Afflictions, the majority of which are now rare in the Western world organize the Sick Rose: gout, cholera, tuberculosis, advanced stages of syphilis. Online, the patients' suffering runs the danger of being seen as vintage"---nearly comical in its terrible extremity and its distance from our own time. In a blog post about the procedure for assembling and after promoting The Sick Rose, Barnett acknowledged to a sense of unease" about sending the images away into the world, worrying in regards to the kitsch, understanding, and emptily ironized approach" that could greet the images. (When Wired ran a slideshow of pictures from Sick Rose in May, for example, it was headlined Awesomely Gross Medical Illustrations From the 19th Century") Over Skype, Barnett told me: These are all pictures of something that happened to someone somewhere. They're not imagined."
As historical medical pictures go archivists, scholars and digital are being forced to weigh the benefits of disseminating the interesting and undoubtedly important record of the progression of medical practice with matters that the pictures will be misunderstood and misused.
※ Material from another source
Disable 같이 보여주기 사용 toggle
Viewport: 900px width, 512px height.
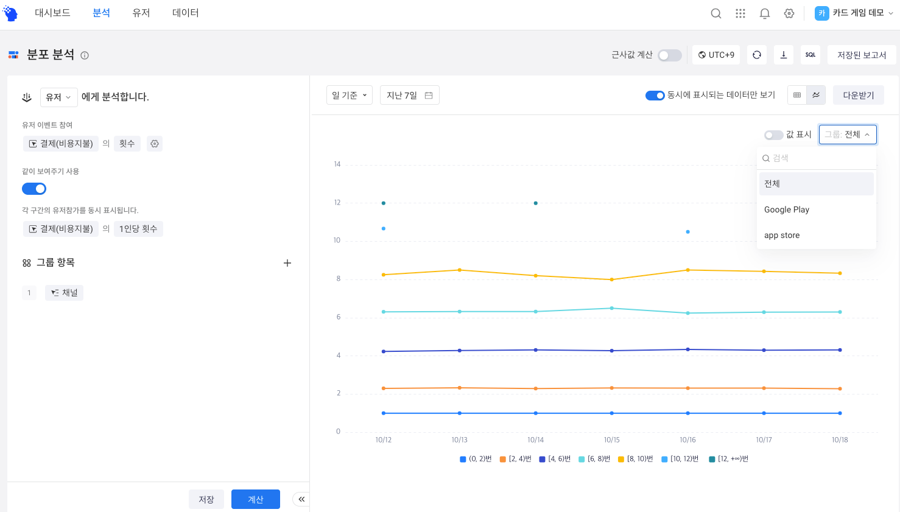pos(34,189)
Making the images available will almost certainly cause some tone deaf uses and aspect at best---exploiting the shock value of a disfigured face or body at On the flip side, digitization of the sorts of images which were once accessible only to researchers with the resources to travel to archives can do a lot of good. Such visibility can raise awareness about past wrongs, facilitate connections between historians and also the families of former patients , even supply us with a fresh strategy to think about our own mortality. (Because there are good arguments on either side, and because these medical images may be upsetting to some readers, we have decided to put the photos we're printing with this specific post behind an electronic scrim, which allows you, the reader, to decide whether to see them.)
Here's one case that shows how far such digitized pictures can slip away from their circumstances. Art historian Suzannah Biernoff has written about the destiny of a group of patient images from the Gillies Archives These are the World War I-era records of Queen Mary's Hospital, Sidcup, in the U.K., where plastic surgeon Harold Gillies headed a special unit treating injuries that required maxillofacial surgery. Gillies commissioned artists and photographers to record his patients' presurgical injuries, using the images to plan the approach of his team.
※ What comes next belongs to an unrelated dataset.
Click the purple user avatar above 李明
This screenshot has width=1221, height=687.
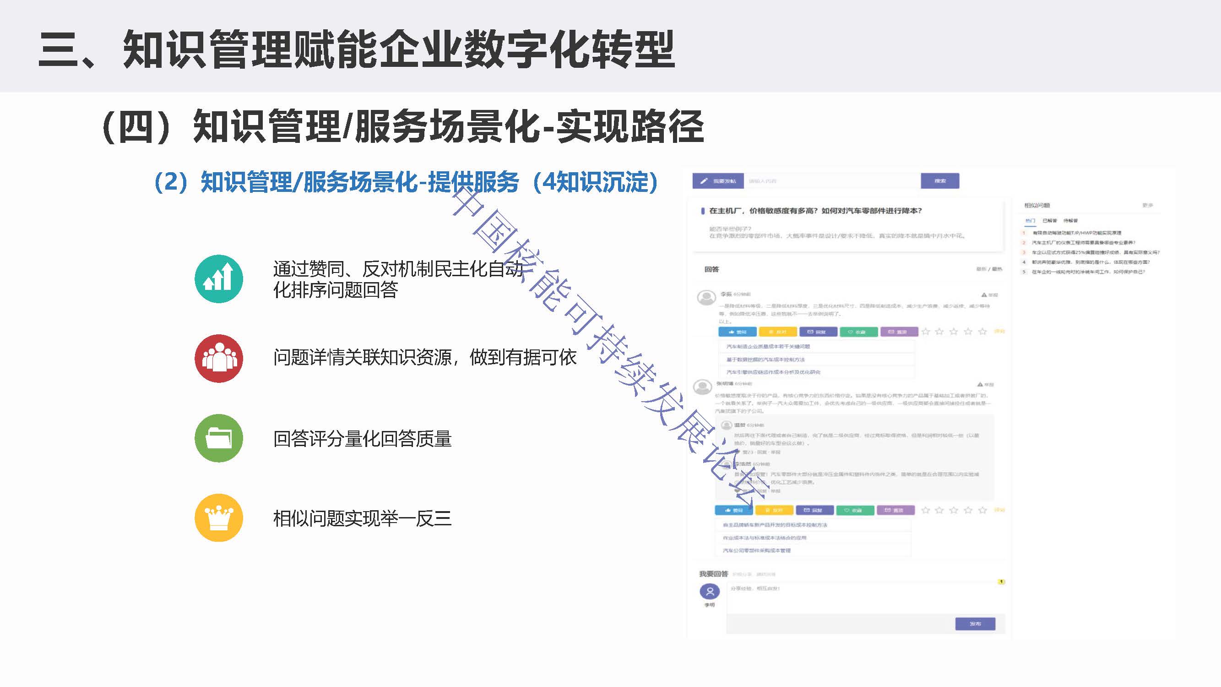click(x=710, y=591)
These photographs ended up on the Web as part of a mid-2000s exhibition titled Project Faade (now archived via the Wayback Machine ). The project, which was funded by the Wellcome Trust's SciArt Production Award, was a collaboration among artist Paddy Hartley; Dr. Andrew Bamji, a rheumatologist who acts as curator of the Gillies Archives; and Dr. Ian Thompson, a surgeon and designer of facial implants. The art that Hartley made from these archives with inspiration afterwards formed the basis of an exhibit at London's National Army Museum. The project, Hartley writes on his web site , was meant to learn more about the effect of veterans' wartime injuries and following facial surgeries on their lives.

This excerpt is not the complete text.